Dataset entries
━━━━━━━━━━
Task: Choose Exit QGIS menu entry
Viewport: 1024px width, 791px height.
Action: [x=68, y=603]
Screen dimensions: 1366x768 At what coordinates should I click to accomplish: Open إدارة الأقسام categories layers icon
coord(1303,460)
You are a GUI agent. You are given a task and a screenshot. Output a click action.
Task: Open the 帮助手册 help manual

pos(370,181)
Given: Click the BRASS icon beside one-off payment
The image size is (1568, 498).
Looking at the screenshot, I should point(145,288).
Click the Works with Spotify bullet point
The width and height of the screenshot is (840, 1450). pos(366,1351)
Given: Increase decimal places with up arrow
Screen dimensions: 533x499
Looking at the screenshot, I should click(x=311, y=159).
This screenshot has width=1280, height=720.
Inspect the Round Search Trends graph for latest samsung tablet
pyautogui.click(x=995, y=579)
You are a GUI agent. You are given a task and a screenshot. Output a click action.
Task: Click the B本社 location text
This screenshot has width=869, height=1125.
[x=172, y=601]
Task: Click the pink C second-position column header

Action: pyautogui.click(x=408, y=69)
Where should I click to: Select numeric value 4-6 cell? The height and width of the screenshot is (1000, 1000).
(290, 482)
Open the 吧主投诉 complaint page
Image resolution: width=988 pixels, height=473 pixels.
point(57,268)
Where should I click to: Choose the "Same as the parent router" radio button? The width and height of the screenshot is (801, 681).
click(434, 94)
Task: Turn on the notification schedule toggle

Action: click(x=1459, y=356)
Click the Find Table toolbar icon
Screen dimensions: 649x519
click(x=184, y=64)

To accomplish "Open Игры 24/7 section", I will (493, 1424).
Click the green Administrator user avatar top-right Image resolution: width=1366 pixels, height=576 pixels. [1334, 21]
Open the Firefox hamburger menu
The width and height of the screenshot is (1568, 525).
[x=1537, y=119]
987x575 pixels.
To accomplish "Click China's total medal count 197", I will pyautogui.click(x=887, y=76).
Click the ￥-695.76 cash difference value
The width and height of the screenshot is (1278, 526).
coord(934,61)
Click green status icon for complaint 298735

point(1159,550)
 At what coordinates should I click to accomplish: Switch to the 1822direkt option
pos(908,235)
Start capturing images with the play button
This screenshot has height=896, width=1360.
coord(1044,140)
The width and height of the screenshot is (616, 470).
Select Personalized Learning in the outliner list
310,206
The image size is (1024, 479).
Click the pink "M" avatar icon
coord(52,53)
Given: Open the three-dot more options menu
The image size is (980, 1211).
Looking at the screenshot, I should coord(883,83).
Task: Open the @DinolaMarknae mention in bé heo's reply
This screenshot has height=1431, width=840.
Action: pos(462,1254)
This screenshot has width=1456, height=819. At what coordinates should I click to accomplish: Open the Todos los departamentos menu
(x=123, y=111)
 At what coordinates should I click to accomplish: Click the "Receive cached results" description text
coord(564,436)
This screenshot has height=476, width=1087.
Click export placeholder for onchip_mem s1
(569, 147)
━━━━━━━━━━
▶ [GOAL OF THE EXERCISE]: Nothing in the records may change; output all of them exactly.

▶ [ANSWER FOR THE TASK]:
Task: Choose Exit QGIS menu entry
Viewport: 1024px width, 791px height.
Action: [x=68, y=603]
Screen dimensions: 1366x768 At what coordinates should I click to accomplish: Open إدارة الأقسام categories layers icon
coord(1303,460)
You are a GUI agent. You are given a task and a screenshot. Output a click action.
Task: Open the 帮助手册 help manual

pos(370,181)
Given: Click the BRASS icon beside one-off payment
The image size is (1568, 498).
Looking at the screenshot, I should point(145,288).
Click the Works with Spotify bullet point
The width and height of the screenshot is (840, 1450). pos(366,1351)
Given: Increase decimal places with up arrow
Screen dimensions: 533x499
Looking at the screenshot, I should click(x=311, y=159).
This screenshot has width=1280, height=720.
Inspect the Round Search Trends graph for latest samsung tablet
pyautogui.click(x=995, y=579)
You are a GUI agent. You are given a task and a screenshot. Output a click action.
Task: Click the B本社 location text
This screenshot has width=869, height=1125.
[x=172, y=601]
Task: Click the pink C second-position column header

Action: pyautogui.click(x=408, y=69)
Where should I click to: Select numeric value 4-6 cell? The height and width of the screenshot is (1000, 1000).
(290, 482)
Open the 吧主投诉 complaint page
Image resolution: width=988 pixels, height=473 pixels.
point(57,268)
Where should I click to: Choose the "Same as the parent router" radio button? The width and height of the screenshot is (801, 681).
click(434, 94)
Task: Turn on the notification schedule toggle

Action: click(x=1459, y=356)
Click the Find Table toolbar icon
Screen dimensions: 649x519
click(x=184, y=64)

To accomplish "Open Игры 24/7 section", I will (493, 1424).
Click the green Administrator user avatar top-right Image resolution: width=1366 pixels, height=576 pixels. [1334, 21]
Open the Firefox hamburger menu
The width and height of the screenshot is (1568, 525).
[x=1537, y=119]
987x575 pixels.
To accomplish "Click China's total medal count 197", I will pyautogui.click(x=887, y=76).
Click the ￥-695.76 cash difference value
The width and height of the screenshot is (1278, 526).
coord(934,61)
Click green status icon for complaint 298735

point(1159,550)
 At what coordinates should I click to accomplish: Switch to the 1822direkt option
pos(908,235)
Start capturing images with the play button
This screenshot has height=896, width=1360.
coord(1044,140)
The width and height of the screenshot is (616, 470).
Select Personalized Learning in the outliner list
310,206
The image size is (1024, 479).
Click the pink "M" avatar icon
coord(52,53)
Given: Open the three-dot more options menu
The image size is (980, 1211).
Looking at the screenshot, I should coord(883,83).
Task: Open the @DinolaMarknae mention in bé heo's reply
This screenshot has height=1431, width=840.
Action: pos(462,1254)
This screenshot has width=1456, height=819. At what coordinates should I click to accomplish: Open the Todos los departamentos menu
(x=123, y=111)
 At what coordinates should I click to accomplish: Click the "Receive cached results" description text
coord(564,436)
This screenshot has height=476, width=1087.
Click export placeholder for onchip_mem s1
(569, 147)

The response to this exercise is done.